■ Exercise details
Return, word for word, everything in the records below from the line containing "The height and width of the screenshot is (2340, 1080)." down to the line containing "(239, 182).", including both of those lines.

Items drawn from a data source:
• • • • •

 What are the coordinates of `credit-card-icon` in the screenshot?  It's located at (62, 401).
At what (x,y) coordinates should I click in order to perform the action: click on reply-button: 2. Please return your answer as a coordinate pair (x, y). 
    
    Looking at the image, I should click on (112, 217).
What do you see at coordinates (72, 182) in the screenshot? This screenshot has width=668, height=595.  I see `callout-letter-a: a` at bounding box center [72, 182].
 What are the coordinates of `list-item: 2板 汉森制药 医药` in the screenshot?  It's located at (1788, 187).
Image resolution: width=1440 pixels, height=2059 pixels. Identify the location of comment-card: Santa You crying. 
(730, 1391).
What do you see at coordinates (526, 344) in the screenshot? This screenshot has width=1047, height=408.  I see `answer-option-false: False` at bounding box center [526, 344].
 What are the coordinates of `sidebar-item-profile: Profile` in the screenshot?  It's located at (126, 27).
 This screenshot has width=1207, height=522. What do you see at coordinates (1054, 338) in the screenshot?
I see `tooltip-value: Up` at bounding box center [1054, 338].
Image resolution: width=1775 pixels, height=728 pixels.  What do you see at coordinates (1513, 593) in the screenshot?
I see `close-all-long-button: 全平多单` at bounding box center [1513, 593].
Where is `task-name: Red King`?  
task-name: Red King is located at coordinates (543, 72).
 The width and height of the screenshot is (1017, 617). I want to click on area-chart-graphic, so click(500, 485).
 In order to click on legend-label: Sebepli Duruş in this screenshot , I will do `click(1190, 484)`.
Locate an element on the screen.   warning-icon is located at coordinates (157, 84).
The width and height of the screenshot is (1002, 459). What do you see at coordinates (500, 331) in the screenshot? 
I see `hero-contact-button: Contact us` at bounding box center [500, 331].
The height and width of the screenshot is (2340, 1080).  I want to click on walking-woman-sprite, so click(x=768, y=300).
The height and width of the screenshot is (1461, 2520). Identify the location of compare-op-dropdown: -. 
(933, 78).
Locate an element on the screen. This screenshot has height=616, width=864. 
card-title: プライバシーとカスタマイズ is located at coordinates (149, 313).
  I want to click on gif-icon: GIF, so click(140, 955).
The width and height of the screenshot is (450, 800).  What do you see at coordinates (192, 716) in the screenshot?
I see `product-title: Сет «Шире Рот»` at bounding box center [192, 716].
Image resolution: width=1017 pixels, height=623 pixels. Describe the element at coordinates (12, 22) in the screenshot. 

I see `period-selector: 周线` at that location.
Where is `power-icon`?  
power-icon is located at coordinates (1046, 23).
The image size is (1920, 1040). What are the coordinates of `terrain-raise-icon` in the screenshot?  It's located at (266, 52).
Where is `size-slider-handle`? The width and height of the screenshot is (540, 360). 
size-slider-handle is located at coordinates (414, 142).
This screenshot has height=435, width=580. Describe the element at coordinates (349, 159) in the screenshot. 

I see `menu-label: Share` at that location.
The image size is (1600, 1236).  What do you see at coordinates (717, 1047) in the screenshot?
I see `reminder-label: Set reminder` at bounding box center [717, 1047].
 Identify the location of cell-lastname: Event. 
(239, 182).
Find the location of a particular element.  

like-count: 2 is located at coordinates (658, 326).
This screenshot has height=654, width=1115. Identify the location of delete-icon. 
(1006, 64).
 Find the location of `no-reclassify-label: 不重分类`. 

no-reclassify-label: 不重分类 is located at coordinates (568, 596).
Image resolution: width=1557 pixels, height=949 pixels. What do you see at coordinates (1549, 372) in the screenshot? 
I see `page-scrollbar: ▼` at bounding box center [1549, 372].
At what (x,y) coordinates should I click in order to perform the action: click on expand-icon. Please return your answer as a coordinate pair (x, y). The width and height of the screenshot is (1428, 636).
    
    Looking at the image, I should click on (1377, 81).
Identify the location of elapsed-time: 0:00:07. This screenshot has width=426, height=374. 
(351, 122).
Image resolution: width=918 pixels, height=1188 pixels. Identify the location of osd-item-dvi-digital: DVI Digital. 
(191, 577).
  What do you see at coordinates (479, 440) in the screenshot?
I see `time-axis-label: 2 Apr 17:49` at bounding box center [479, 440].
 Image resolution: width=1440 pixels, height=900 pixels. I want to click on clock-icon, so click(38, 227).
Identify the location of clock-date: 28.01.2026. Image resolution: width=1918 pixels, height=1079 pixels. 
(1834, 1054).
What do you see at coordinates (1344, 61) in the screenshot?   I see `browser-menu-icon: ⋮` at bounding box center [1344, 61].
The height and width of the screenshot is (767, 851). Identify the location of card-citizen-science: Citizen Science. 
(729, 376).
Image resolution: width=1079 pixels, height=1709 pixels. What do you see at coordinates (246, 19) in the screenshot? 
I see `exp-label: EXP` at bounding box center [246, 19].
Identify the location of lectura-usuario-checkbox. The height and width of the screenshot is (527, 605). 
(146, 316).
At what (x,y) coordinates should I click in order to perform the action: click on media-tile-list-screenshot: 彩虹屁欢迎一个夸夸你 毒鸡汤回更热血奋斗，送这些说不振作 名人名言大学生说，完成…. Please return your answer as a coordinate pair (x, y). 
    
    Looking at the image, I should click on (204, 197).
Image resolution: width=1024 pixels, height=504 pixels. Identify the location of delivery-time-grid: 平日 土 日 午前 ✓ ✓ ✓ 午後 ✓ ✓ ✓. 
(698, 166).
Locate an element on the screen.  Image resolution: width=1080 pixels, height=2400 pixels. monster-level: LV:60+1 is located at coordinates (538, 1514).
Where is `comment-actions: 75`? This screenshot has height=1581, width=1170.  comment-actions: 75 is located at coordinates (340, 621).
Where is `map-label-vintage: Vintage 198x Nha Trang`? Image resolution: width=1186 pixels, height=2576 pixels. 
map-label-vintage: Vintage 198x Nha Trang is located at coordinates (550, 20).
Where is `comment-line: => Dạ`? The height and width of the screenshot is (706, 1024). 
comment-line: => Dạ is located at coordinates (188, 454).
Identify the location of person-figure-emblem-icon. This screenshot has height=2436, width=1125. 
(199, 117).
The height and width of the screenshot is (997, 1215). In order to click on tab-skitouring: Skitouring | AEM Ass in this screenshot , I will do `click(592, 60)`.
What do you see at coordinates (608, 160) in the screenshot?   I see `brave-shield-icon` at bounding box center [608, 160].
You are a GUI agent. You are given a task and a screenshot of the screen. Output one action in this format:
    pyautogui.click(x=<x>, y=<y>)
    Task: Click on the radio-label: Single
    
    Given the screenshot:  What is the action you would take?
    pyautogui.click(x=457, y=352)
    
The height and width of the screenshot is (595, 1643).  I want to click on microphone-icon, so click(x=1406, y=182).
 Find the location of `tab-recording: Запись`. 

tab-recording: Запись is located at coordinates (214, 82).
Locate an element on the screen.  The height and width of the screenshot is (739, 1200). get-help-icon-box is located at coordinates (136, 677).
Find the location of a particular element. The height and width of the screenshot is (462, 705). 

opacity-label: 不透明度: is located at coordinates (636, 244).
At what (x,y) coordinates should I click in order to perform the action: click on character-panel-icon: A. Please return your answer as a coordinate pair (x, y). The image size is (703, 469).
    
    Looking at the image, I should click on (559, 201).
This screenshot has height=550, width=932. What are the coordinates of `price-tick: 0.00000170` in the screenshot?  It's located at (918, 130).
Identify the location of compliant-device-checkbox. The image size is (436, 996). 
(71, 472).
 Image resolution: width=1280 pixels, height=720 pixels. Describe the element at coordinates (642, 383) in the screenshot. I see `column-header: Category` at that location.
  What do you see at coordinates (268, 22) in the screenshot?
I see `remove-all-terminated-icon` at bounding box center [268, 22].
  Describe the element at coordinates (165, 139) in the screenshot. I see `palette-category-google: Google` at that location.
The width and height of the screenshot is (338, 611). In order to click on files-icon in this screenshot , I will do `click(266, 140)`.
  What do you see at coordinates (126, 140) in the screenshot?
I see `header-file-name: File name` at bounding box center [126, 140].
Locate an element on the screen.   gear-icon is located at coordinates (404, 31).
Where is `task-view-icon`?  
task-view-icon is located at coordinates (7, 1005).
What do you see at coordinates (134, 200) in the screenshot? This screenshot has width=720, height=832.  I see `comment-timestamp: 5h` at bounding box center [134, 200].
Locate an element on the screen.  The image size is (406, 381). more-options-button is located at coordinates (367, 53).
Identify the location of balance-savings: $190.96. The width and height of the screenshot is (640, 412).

• • • • •

■ Response area
The height and width of the screenshot is (2340, 1080).  I want to click on walking-woman-sprite, so click(x=768, y=300).
The height and width of the screenshot is (1461, 2520). Identify the location of compare-op-dropdown: -. 
(933, 78).
Locate an element on the screen. This screenshot has height=616, width=864. 
card-title: プライバシーとカスタマイズ is located at coordinates (149, 313).
  I want to click on gif-icon: GIF, so click(140, 955).
The width and height of the screenshot is (450, 800).  What do you see at coordinates (192, 716) in the screenshot?
I see `product-title: Сет «Шире Рот»` at bounding box center [192, 716].
Image resolution: width=1017 pixels, height=623 pixels. Describe the element at coordinates (12, 22) in the screenshot. 

I see `period-selector: 周线` at that location.
Where is `power-icon`?  
power-icon is located at coordinates (1046, 23).
The image size is (1920, 1040). What are the coordinates of `terrain-raise-icon` in the screenshot?  It's located at (266, 52).
Where is `size-slider-handle`? The width and height of the screenshot is (540, 360). 
size-slider-handle is located at coordinates (414, 142).
This screenshot has height=435, width=580. Describe the element at coordinates (349, 159) in the screenshot. 

I see `menu-label: Share` at that location.
The image size is (1600, 1236).  What do you see at coordinates (717, 1047) in the screenshot?
I see `reminder-label: Set reminder` at bounding box center [717, 1047].
 Identify the location of cell-lastname: Event. 
(239, 182).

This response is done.